Together they face a gruesome series of crimes involving multiple victims on three continents; a mysterious lost film that contains scenes which cause literal, if temporary, blindness in some viewers; and a decades long conspiracy to locate and control the parts of the brain which enable violent actions.

All this sounds like a good time to you, or it probably sounds a little silly. I thought it was both. There was a lot of disbelief that needed to be suspended for my taste, but what the heck, I was entertained enough to play along. I had a good time, too.

Syndrome E is a fast-paced book, designed to be a page-turner which it was as far as I’m concerned. After my Bassett hounds, Foucault and Hugo, woke me up at midnight Sunday night, I decided I may as well go ahead and finish the last 100 pages which I did before one in the morning when I went back to bed.
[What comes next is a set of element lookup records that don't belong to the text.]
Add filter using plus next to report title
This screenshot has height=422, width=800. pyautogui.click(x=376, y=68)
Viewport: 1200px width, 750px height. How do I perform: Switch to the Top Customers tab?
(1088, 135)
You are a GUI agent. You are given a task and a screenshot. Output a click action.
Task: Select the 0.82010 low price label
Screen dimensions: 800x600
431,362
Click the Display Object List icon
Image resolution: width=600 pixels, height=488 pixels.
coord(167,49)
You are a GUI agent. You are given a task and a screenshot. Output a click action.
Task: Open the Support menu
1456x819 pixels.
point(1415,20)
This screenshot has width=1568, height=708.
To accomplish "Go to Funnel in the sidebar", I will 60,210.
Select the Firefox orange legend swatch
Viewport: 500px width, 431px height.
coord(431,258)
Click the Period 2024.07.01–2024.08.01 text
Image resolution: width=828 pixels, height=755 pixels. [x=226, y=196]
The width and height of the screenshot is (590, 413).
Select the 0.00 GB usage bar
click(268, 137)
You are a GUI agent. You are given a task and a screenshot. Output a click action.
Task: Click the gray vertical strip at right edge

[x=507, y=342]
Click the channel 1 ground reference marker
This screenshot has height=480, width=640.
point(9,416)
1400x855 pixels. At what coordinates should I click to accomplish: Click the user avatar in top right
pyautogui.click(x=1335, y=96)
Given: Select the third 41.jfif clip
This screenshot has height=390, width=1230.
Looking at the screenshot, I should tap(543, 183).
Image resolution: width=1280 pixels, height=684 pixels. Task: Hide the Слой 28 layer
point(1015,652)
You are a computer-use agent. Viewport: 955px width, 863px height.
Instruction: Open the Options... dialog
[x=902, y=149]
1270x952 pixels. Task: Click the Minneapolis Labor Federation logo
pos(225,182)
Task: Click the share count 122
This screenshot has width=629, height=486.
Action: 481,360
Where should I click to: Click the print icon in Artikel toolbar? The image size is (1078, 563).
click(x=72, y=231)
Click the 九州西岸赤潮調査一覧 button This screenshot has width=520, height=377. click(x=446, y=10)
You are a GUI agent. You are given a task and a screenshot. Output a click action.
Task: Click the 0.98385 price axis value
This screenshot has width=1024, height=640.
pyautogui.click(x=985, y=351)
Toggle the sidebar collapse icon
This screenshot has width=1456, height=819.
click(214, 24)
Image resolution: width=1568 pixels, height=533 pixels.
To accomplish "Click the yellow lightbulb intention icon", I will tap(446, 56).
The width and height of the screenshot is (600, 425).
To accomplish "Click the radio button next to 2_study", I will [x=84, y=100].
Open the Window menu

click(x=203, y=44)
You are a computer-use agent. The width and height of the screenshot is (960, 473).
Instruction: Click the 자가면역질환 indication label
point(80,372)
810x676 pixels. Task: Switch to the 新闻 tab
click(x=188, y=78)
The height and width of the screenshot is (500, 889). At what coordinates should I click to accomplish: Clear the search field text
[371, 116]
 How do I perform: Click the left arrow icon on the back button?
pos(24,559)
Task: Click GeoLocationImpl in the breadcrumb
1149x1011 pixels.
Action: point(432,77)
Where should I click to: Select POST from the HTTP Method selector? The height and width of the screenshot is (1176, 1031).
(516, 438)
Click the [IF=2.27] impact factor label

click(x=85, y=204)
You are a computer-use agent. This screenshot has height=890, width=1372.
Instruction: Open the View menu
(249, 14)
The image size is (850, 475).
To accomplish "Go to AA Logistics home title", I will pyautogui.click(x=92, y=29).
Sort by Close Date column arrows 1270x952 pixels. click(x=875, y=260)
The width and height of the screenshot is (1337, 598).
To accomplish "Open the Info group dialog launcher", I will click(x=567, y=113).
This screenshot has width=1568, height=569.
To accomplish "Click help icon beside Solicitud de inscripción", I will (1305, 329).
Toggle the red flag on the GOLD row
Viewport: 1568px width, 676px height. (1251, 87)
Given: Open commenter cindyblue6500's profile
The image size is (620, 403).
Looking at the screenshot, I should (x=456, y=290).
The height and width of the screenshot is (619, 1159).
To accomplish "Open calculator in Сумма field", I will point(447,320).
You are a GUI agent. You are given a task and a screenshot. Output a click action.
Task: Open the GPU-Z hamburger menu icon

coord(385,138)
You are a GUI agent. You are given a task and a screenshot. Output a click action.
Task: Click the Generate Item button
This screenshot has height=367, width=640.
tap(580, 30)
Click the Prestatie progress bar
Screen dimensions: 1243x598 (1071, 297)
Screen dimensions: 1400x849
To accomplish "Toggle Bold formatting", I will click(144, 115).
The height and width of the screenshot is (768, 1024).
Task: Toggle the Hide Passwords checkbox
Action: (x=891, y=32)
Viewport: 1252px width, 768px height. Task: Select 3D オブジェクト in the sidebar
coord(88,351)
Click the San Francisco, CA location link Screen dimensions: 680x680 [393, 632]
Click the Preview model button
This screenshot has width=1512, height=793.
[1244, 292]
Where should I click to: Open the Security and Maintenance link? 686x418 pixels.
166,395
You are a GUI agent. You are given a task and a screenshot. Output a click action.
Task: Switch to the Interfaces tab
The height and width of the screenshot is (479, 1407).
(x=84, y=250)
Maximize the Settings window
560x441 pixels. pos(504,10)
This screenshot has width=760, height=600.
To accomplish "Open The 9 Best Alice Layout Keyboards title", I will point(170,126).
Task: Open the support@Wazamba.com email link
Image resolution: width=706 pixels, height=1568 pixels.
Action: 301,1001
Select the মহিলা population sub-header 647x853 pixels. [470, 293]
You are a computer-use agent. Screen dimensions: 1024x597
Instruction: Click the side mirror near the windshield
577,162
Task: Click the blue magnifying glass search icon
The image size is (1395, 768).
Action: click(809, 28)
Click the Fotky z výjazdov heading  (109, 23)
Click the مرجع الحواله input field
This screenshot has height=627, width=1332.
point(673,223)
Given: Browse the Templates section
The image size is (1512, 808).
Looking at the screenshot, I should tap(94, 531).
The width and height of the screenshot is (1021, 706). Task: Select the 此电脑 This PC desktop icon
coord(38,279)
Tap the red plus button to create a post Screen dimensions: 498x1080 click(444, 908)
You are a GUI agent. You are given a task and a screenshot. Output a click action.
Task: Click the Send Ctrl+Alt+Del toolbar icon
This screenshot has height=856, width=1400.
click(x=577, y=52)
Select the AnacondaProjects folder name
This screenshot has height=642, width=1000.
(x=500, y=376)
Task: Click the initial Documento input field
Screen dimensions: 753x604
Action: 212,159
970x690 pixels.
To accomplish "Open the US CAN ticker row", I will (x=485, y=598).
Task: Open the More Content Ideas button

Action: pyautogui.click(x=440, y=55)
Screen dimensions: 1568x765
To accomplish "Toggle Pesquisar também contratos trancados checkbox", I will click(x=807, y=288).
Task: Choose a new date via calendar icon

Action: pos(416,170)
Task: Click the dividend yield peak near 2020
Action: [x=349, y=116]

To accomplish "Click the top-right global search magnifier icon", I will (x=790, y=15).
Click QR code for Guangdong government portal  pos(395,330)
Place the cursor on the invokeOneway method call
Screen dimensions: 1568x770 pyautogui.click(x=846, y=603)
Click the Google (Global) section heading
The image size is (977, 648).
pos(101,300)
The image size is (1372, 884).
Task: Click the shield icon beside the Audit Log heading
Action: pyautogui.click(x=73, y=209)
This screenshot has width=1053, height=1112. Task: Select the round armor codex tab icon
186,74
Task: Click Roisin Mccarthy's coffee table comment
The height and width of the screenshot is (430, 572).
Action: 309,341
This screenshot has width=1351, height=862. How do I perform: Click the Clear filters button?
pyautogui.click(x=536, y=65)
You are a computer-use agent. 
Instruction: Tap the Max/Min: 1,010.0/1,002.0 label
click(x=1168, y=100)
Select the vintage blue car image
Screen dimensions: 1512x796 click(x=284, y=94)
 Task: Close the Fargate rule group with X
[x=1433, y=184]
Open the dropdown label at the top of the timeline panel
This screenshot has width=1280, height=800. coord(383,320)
I even had enough fun that I would read another book featuring Franck Sharko if he hadn’t been cured of his schizophrenia by the end of the book. Being followed by an active hallucination was the thing that really made him interesting for me. Many crime fiction readers rightly complain about the prevalence of the psychically damaged detective–they’re everywhere these days–but that was the one thing that really made Syndrome E a standout thriller as far as I’m concerned.

Cured, I don’t think Inspector Sharko would be all that interesting.